**YOUR OBJECTIVE**
Pictures excluded, copy every record that follows exactly as it appears.

────────

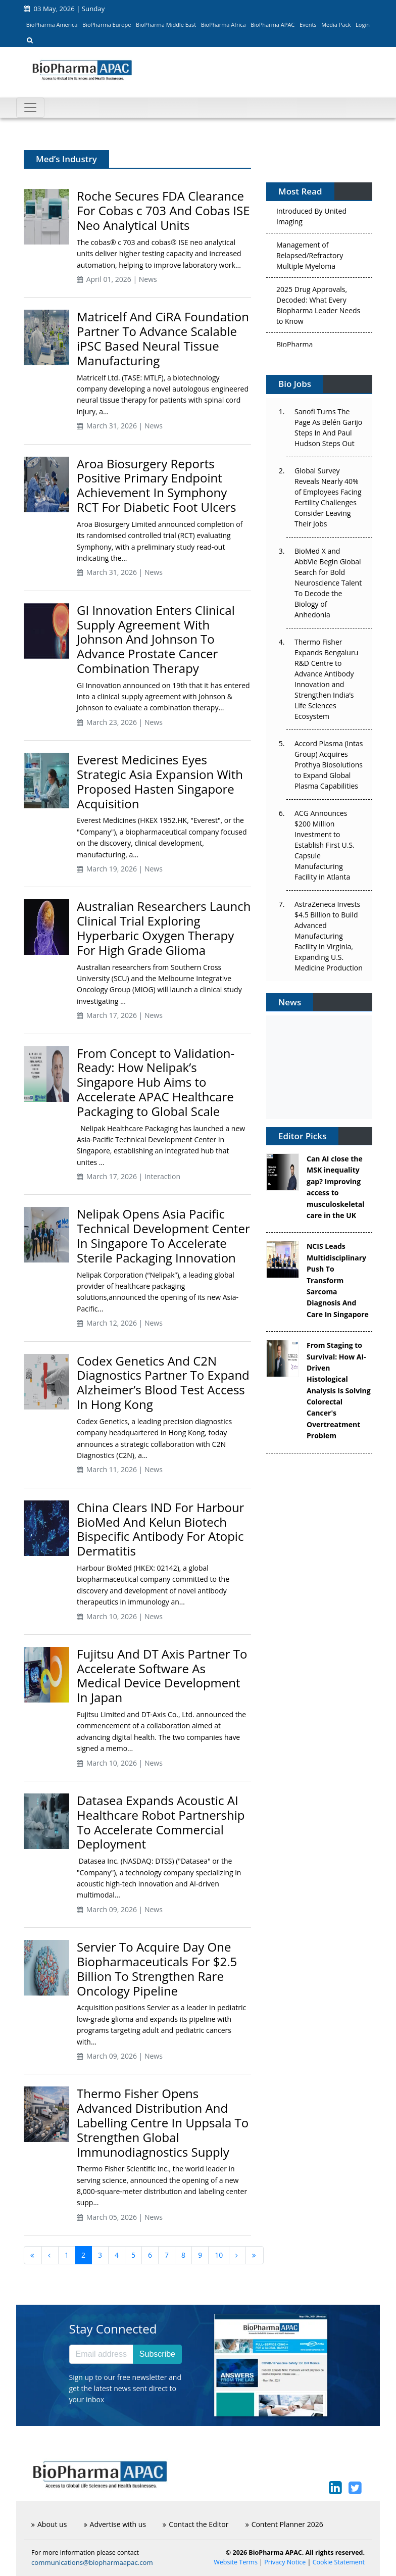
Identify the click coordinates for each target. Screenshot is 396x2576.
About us (49, 2524)
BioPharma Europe (106, 24)
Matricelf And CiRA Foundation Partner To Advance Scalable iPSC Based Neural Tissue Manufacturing (163, 338)
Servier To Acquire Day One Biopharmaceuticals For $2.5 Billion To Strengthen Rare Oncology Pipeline (157, 1968)
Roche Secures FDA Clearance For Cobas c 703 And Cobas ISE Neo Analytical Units (163, 210)
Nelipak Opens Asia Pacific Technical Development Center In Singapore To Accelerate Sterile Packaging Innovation (163, 1235)
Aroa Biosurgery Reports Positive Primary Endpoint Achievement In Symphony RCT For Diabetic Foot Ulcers (156, 485)
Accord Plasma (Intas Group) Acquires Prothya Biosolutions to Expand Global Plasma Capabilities (328, 765)
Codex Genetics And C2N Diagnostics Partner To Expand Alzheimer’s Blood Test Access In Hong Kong (163, 1382)
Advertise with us (115, 2524)
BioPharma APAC (272, 24)
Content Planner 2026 (284, 2524)
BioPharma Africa (223, 24)
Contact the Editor (195, 2524)
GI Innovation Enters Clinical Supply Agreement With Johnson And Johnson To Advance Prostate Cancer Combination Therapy (156, 639)
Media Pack (336, 24)
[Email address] (101, 2354)
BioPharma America (52, 24)
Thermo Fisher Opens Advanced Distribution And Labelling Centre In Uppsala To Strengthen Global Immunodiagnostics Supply (163, 2122)
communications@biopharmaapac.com (92, 2562)
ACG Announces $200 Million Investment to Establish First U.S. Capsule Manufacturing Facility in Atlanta (324, 845)
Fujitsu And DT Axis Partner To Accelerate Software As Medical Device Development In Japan (162, 1675)
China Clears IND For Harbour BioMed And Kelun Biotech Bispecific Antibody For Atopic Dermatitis (160, 1529)
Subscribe (157, 2354)
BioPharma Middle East (166, 24)
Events (308, 24)
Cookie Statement (339, 2562)
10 (219, 2255)
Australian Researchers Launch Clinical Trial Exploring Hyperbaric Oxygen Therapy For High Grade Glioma (164, 928)
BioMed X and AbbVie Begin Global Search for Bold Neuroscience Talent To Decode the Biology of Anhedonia (328, 582)
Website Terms (236, 2562)
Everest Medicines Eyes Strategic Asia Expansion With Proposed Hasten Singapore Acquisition (160, 781)
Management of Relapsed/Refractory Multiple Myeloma (309, 257)
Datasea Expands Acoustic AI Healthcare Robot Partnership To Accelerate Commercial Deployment (160, 1822)
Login (363, 24)
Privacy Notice (285, 2562)
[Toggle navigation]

────────

**SOLUTION BELOW**
Identify the click coordinates for each target. Screenshot is 396x2576.
About us (49, 2524)
BioPharma Europe (106, 24)
Matricelf And CiRA Foundation Partner To Advance Scalable iPSC Based Neural Tissue Manufacturing (163, 338)
Servier To Acquire Day One Biopharmaceuticals For $2.5 Billion To Strengthen Rare Oncology Pipeline (157, 1968)
Roche Secures FDA Clearance For Cobas c 703 And Cobas ISE Neo Analytical Units (163, 210)
Nelipak Opens Asia Pacific Technical Development Center In Singapore To Accelerate Sterile Packaging Innovation (163, 1235)
Aroa Biosurgery Reports Positive Primary Endpoint Achievement In Symphony RCT For Diabetic Foot Ulcers (156, 485)
Accord Plasma (Intas Group) Acquires Prothya Biosolutions to Expand Global Plasma Capabilities (328, 765)
Codex Genetics And C2N Diagnostics Partner To Expand Alzheimer’s Blood Test Access In Hong Kong (163, 1382)
Advertise with us (115, 2524)
BioPharma APAC (272, 24)
Content Planner 2026 (284, 2524)
BioPharma Africa (223, 24)
Contact the Editor (195, 2524)
GI Innovation Enters Clinical Supply Agreement With Johnson And Johnson To Advance Prostate Cancer Combination Therapy (156, 639)
Media Pack (336, 24)
[Email address] (101, 2354)
BioPharma America (52, 24)
Thermo Fisher Opens Advanced Distribution And Labelling Centre In Uppsala To Strengthen Global Immunodiagnostics Supply (163, 2122)
communications@biopharmaapac.com (92, 2562)
ACG Announces $200 Million Investment to Establish First U.S. Capsule Manufacturing Facility in Atlanta (324, 845)
Fujitsu And DT Axis Partner To Accelerate Software As Medical Device Development In Japan (162, 1675)
China Clears IND For Harbour BioMed And Kelun Biotech Bispecific Antibody For Atopic Dermatitis (160, 1529)
Subscribe (157, 2354)
BioPharma Middle East (166, 24)
Events (308, 24)
Cookie Statement (339, 2562)
10 (219, 2255)
Australian Researchers Launch Clinical Trial Exploring Hyperbaric Oxygen Therapy For High Grade Glioma (164, 928)
BioMed X and AbbVie Begin Global Search for Bold Neuroscience Talent To Decode the Biology of Anhedonia (328, 582)
Website Terms (236, 2562)
Everest Medicines Eyes Strategic Asia Expansion With Proposed Hasten Singapore Acquisition (160, 781)
Management of Relapsed/Refractory Multiple Myeloma (309, 257)
Datasea Expands Acoustic AI Healthcare Robot Partnership To Accelerate Commercial Deployment (160, 1822)
Login (363, 24)
Privacy Notice (285, 2562)
[Toggle navigation]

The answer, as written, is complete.